Right, well you may at this point have noticed a problem if you’ve run this more than once. The problem is that is every time we run this, we get all the CDRs since the beginning of time.

Now there’s a few ways we can handle this, if we only want CDRs generated in the past day for example, we can filter that as an input on the ExportCDRs API call, using the multitude of filters available to us as documented in the API docs.

But where filtering by date/time falls down, is that if an offline CDR of a call on Monday, only got ingested on Tuesday, it would be missed by the export.

But, setting Verbose: True on the ExportCDRs API call gives us a handy trick, we’ve been told what the highest ID in the CDRs table we just exported in the response from the API in LastExpOrderID field.

If we jump over to the SQL database we use for StorDB, we can see that 33 is the ID of the highest CDR in the system.

So let’s try something, let’s run the exporter again, but this time let’s get all the CDRs where the ID is higher than 33:

#Process CDR Event for a single SMS
pprint.pprint(CGRateS_Obj.SendData({"method": "CDRsV2.ProcessExternalCDR","params": [{"OriginID": str(uuid.uuid1()),"ToR": "*sms","RequestType": "*pseudoprepaid","AnswerTime": now.strftime("%Y-%m-%d %H:%M:%S"),"SetupTime": now.strftime("%Y-%m-%d %H:%M:%S"),"Tenant": "cgrates.org","Account": account,"Destination" : "61412345678","Usage": "1",}]}))

#Trigger export where the OrderID is above 33
result = CGRateS_Obj.SendData({"method":"APIerSv1.ExportCDRs","params":[
    {"ExporterIDs": ["CSVExporter"],
     "Verbose" : True,
     "ExtraArgs" : {
        "OrderIDStart" : int(33),
     },
     "Accounts" : [account]}
]})
pprint.pprint(result)

Boom, now if we have a look at the output we can see the export covered two records, and the last ID was 35.

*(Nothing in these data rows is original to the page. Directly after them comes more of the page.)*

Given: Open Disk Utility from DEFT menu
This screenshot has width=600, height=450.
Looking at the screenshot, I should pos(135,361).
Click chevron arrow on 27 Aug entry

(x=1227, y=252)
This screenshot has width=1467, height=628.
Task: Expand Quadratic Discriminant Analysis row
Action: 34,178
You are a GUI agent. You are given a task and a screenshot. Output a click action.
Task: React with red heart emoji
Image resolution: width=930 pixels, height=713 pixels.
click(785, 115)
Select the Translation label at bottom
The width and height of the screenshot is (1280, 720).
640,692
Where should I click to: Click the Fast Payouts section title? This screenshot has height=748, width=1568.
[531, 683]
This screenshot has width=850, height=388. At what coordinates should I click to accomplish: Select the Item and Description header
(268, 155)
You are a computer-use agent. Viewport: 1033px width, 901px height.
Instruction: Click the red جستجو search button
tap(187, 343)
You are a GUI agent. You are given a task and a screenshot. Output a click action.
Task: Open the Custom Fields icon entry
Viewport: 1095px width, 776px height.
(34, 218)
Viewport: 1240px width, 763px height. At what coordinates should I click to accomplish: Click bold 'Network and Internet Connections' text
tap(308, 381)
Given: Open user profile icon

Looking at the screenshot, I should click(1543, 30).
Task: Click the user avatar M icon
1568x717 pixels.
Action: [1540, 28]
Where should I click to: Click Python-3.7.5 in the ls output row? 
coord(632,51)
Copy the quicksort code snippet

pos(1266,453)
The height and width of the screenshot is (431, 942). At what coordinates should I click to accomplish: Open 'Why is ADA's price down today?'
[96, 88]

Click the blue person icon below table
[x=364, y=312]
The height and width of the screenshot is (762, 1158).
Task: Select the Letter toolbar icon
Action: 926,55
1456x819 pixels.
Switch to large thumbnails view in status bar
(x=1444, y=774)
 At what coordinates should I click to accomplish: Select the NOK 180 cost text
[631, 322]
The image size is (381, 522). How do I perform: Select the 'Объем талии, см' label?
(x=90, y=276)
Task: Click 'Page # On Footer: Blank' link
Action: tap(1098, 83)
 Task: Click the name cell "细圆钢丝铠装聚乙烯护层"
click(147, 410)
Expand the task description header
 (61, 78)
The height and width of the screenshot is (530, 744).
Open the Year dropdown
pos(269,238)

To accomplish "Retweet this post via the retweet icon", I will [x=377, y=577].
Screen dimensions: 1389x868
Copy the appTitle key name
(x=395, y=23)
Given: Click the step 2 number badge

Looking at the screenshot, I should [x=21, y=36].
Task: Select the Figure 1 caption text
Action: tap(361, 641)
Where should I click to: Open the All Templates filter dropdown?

{'method': 'APIerSv1.ExportCDRs', 'params': [{'ExporterIDs': ['CSVExporter'], 'Verbose': True, 'ExtraArgs': {'OrderIDStart': 33}, 'run_id': 'carrier_interconnect', 'Accounts': ['Nick_Test_123']}]}
{'error': None,
 'id': None,
 'result': {'CSVExporter': {'ExportPath': '/tmp/testCSV/CSVExporter_c444cd9.csv',
                            'FirstEventATime': '2024-01-02T19:19:59+11:00',
                            'FirstExpOrderID': 34,
                            'LastEventATime': '2024-01-02T19:20:08+11:00',
                            'LastExpOrderID': 35,
                            'NegativeExports': [],
                            'NumberOfEvents': 2,
                            'PositiveExports': ['034aba2', '22e4fa7'],
                            'TimeNow': '2024-01-02T19:20:08.355664133+11:00',
                            'TotalCost': 0,
                            'TotalSMSUsage': 2}}}

So as long as we keep track of the LastExpOrderID value, and feed that as in input every time we run ExportCDRs, we can ensure we never miss a CDR, and never get the same CDR twice.